→ PROBLEM TO SOLVE: List every line below that contains the word "perform", copying each such line in full and treating case as significant.
+-------+
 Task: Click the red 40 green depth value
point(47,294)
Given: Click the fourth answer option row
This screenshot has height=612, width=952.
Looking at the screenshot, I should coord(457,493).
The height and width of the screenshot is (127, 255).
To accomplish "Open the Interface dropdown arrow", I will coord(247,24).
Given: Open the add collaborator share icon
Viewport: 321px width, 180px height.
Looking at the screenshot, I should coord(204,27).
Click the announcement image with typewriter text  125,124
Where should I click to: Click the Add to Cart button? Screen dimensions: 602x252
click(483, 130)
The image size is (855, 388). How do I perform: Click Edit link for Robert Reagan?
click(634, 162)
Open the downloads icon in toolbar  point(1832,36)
+-------+
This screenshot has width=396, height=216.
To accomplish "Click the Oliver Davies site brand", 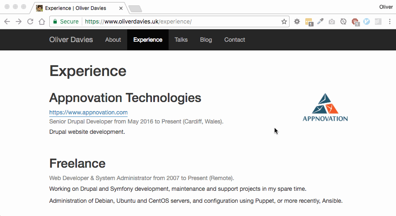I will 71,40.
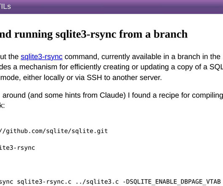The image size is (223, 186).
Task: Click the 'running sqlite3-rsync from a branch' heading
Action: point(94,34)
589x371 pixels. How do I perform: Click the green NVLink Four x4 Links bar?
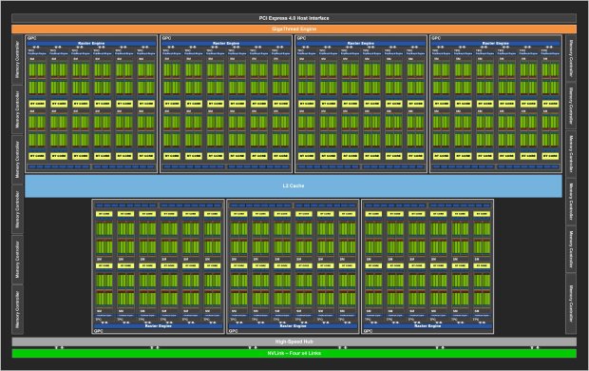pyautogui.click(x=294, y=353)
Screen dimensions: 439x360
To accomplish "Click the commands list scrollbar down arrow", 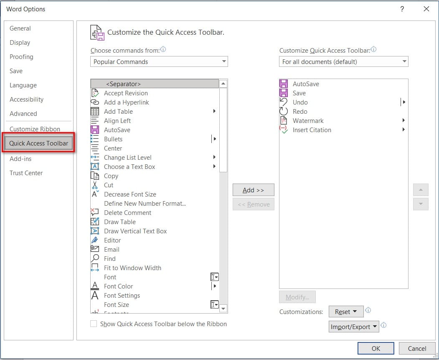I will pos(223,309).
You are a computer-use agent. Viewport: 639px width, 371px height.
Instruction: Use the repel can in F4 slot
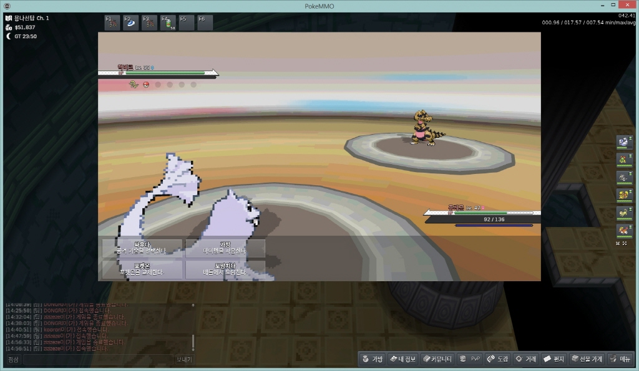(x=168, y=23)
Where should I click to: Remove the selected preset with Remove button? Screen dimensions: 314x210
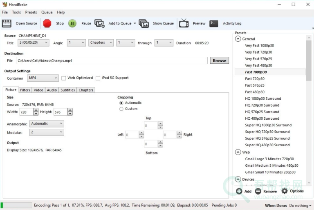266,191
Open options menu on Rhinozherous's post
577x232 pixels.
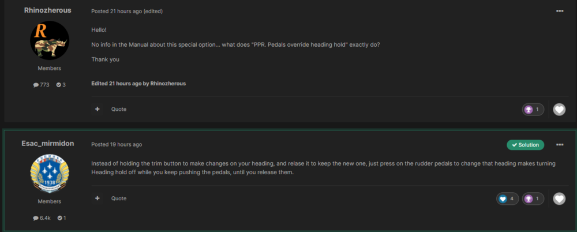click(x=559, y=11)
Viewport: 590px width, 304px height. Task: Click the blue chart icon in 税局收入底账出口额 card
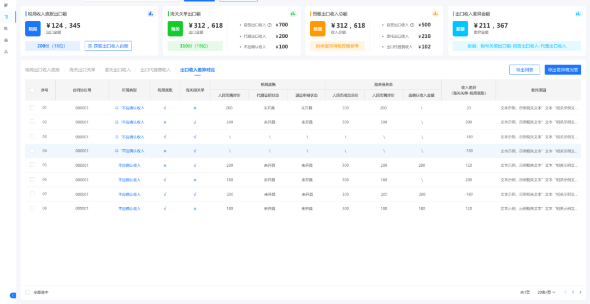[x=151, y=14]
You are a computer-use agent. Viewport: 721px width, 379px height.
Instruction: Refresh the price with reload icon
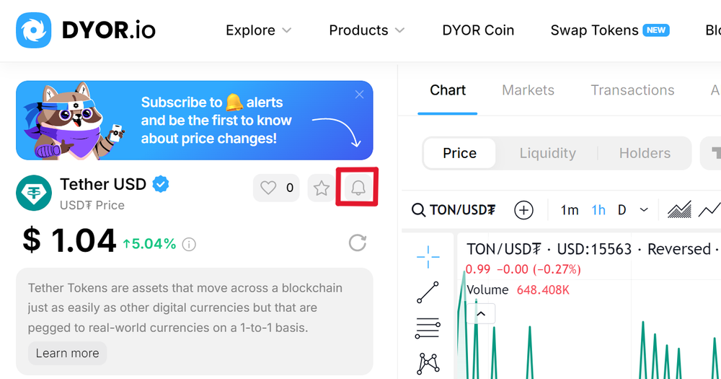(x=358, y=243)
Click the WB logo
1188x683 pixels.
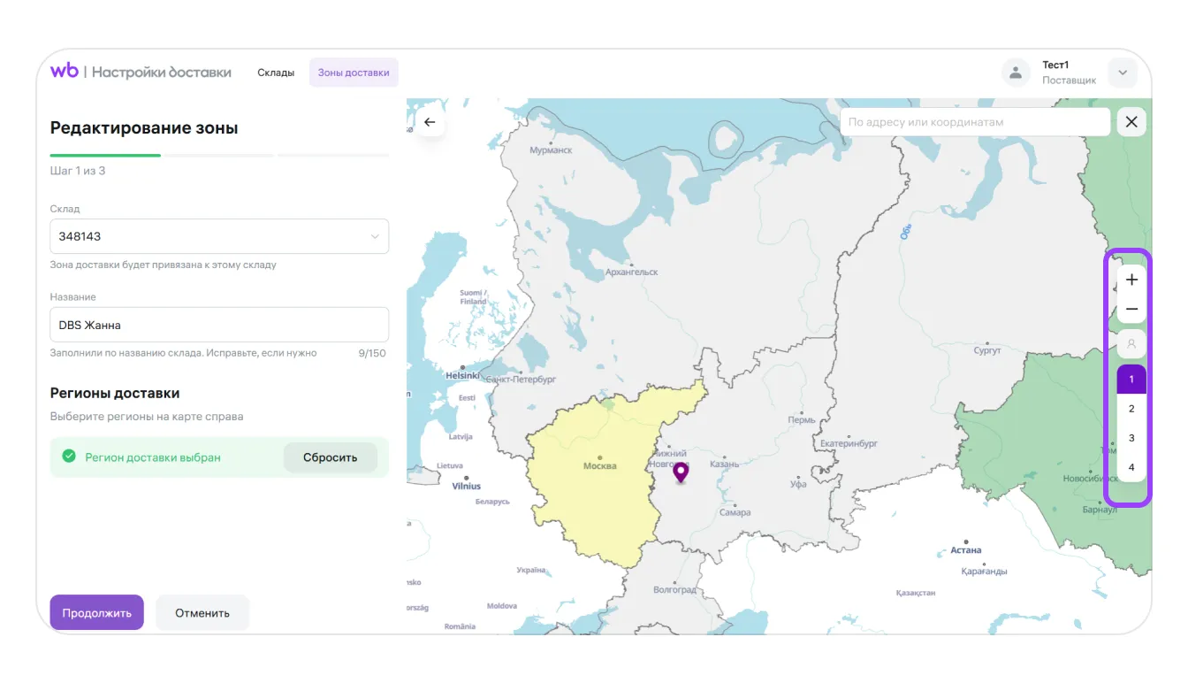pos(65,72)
+-------+
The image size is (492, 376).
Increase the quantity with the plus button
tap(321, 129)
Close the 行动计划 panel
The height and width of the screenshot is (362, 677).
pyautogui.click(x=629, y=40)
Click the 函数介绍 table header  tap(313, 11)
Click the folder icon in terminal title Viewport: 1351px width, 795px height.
+-------+
→ CORRECT RESPONSE:
The image size is (855, 388). How do I perform: Click Edit link for Robert Reagan?
589x371 pixels. How do I perform: Click the green NVLink Four x4 Links bar?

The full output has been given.